Relations internationales
Reykjavík et Israël
© visir.is / Dagur EggertssonJ’ai consacré ma précédente chronique aux relations extérieure de l’île. Rien d’essentiel ne justifie d’y revenir. Mais voici que la Ville de Reykjavík semble décidée à avoir sa propre politique étrangère : le 15 septembre le Conseil Municipal vote une résolution prévoyant le boycott par la ville des produits venus d’Israël tant que durera l’occupation de territoires palestiniens. L’occasion est trop belle pour le Premier Ministre et le Ministre des Affaires Etrangères de rappeler à l’ordre Dagur Eggertsson, Maire tout puissant de la capitale. Celui-ci doit d’abord expliquer que le texte était mal rédigé, ne visant que les produits venus des « territoires occupés », puis décider son retrait pour être remplacé par un autre plus clair, mais qui pourrait bien ne jamais voir le jour. Premier faux pas d’un homme qui se prépare discrètement un destin national ?
Réfugiés
9 Islandais sur 10 veulent que l’Islande reçoive des réfugiés… et en nombre ! 30.2% croient que l’Islande doit accueillir plus de 500 réfugiés, alors que pour moins de 20% ce nombre devrait être limité à 50. Le Premier Ministre qui avait annoncé fin juillet que son pays recevrait 50 réfugiés en deux ans se trouve déjugé et son gouvernement doit changer de cap : une commission spéciale est créée pour préparer l’accueil de réfugiés et la somme de 2 milliards d’Ikr (14 millions €) sur deux ans leur sera consacrée pour :
- apporter une contribution aux divers organismes internationaux en charge de ce problème,
- accueillir des réfugiés sur le territoire islandais,
- participer à des actions internationales permettant de limiter l’afflux de réfugiés.
Pendant ce temps la vie continue…
- 02.09 : conséquence du développement du tourisme : 143 étrangers ont été impliqués dans un accident de voiture au cours des 6 premiers mois de 2015, soit 43% des accidents, contre 85 en 2014. Il s’agit dans la plupart des cas de sorties de route après dérapage,
- 03.09 : autre conséquence : selon le journal Fréttablaðið 53 des 354 magasins du centre de Reykjavík sont dédiés aux touristes ; seulement ? Il y a aussi 112 restaurants et bars…
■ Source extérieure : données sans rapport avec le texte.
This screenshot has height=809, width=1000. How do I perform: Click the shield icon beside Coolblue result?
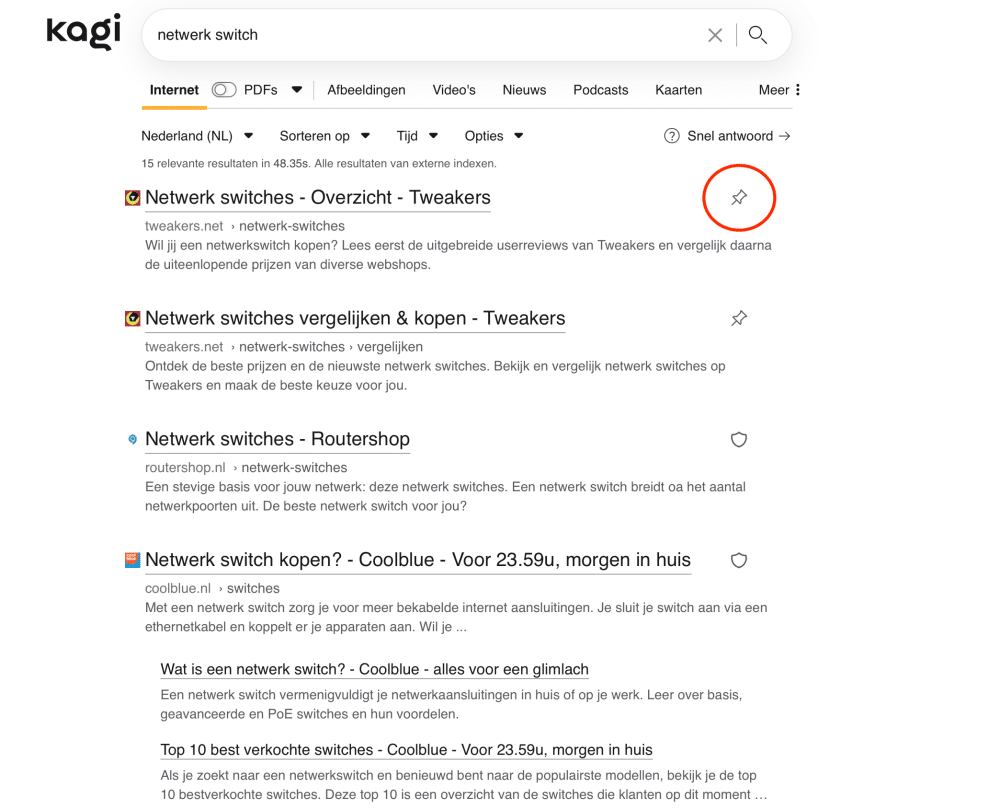739,560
- 17.09 : les recettes de Gilhagi, la société de l’écrivain Arnaldur Indriðason, ont été de 120 millions d’Ikr (835000 €) après impôts en 2014, un peu moins que 2012 (139 millions d’Ikr),
- 20.09 : 12% des Islandais vivent à l’étranger,
- 22.09 : Katla a bougé à 02h15,
- 24.09 : 73% des habitants de Reykjavík ont été satisfaits de la météo de cet été. On voit sur la carte ci-après que ne n’est pas le cas de tous leurs concitoyens !
- 29.09 – aurore ! l’aigle islandais s’envole !!!, pour Paris et l’Euro ?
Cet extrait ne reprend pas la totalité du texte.